In generateAllPlots.py, I run 6 experiments for the 6 spec objects. Each experiment uses a quasi-Seldonian model "qsa" representing one of the 2 fairness definitions with one of the 3 epsilon values. In each experiment, the qsa is compared to a baseline regression model and a random classifier. The models are compared on accuracy, probability of solution, and probability constraint was violated based on different amounts of training data. Each model is compared on 15 different amounts of training data each with 50 trials.

This program saves results and resampled data frames for each experiment in results/ and saves the following plots to images/:

Note: you can also run generateOnePlot.py to take input for a fairness definition and an epsilon value to run a single experiment

Experiment results for overall accuracy equality fairness with $\epsilon$ = 0.2, 0.1, 0.05:

Overall accuracy equality 0.2 Overall accuracy equality 0.1 Overall accuracy equality 0.05

Experiment results for equal opportunity fairness definition with $\epsilon$ = 0.2, 0.1, 0.05:

Equal opportunity 0.2 Equal opportunity 0.1 Equal opportunity 0.05

Discussion

With overall accuracy equality as the fairness constraint and accross all epsilon values, the qsa is less accurate than the logistic regression baseline but more accurate than the random classifier. The qsa also never violates the fairness constraint, while the logistic regression baseline clearly violates the fairness constraint for = 0.1, and 0.05. The logistic regression likely makes a prediction of recurrence with some bias for menopausal status resulting in different accuracies which is an unwanted behavior. The qsa is always fair. The qsa takes more data to find a solution, but has access to only a small amount of data (286 rows). It is clearly improving in accuracy before it runs out of data. With more data the qsa could be much more accurate but still fair.

With the equal opportunity fairness constraint, the results are similar. The qsa is always fair but requires more data to find a solution. Once it finds a solution with fairness for equal opportunity (at around 100 rows of data), the accuracy is actually very similar to logistic regression.
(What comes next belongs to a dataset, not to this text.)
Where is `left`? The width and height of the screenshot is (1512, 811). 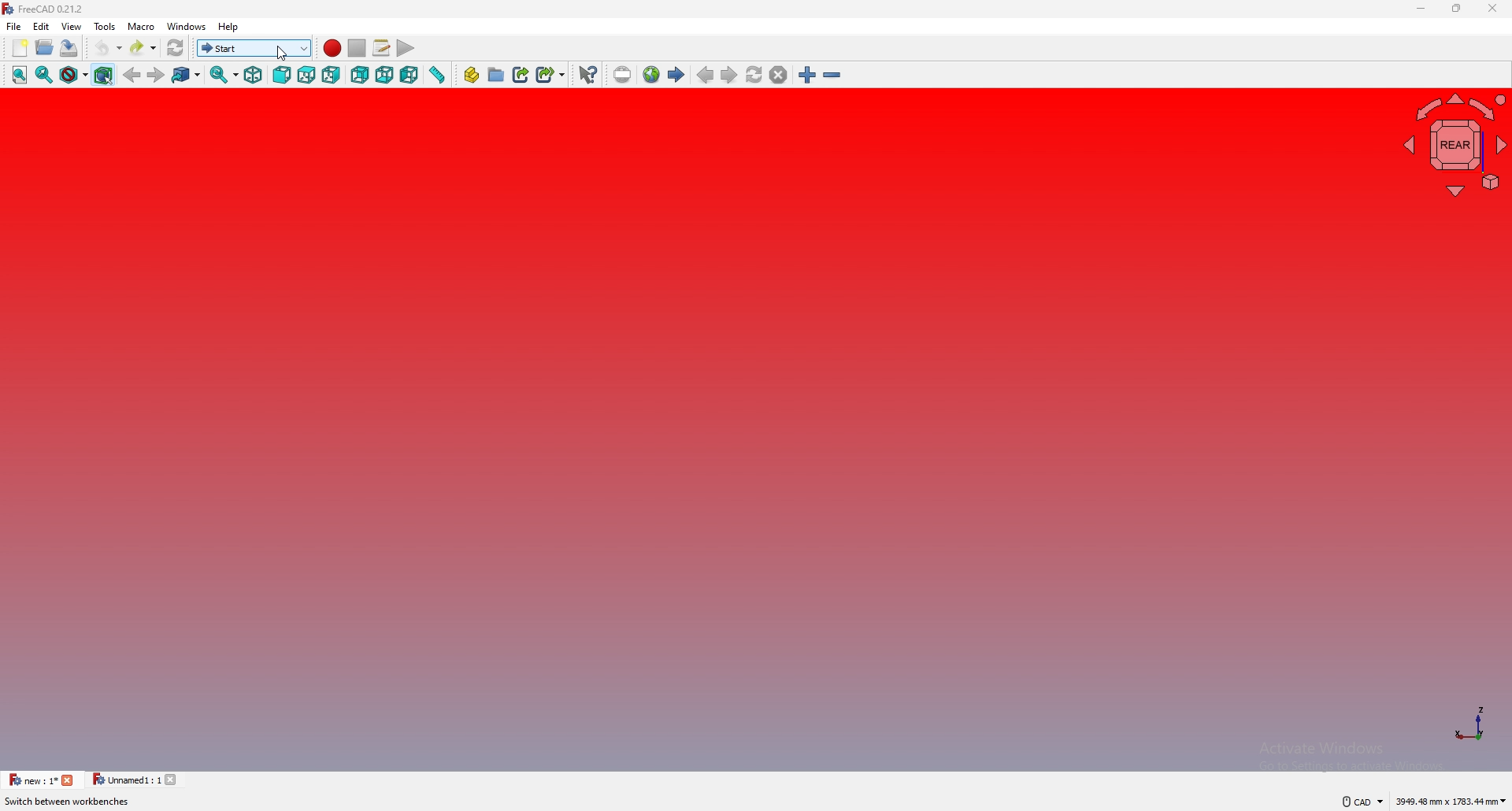
left is located at coordinates (410, 75).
The logistic regression violates the fairness constraint for all values of epsilon. For either pre-menopausal or post-menopausal patients, it would have a higher rate of false negative predictions meaning it would under predict recurrence events. This behaviour could lead to patients of one of those groups being underprepared for recurrence.

Summary

The seldonian algorithm seems very promising in this application. A normal logistic regression behaves in unfair ways by predicting recurrence with different accuracies, or with different false negative rates for pre-menopausal or post-menopausal patients. The qsa is always fair and can be nearly as accurate, especially with more data to train on.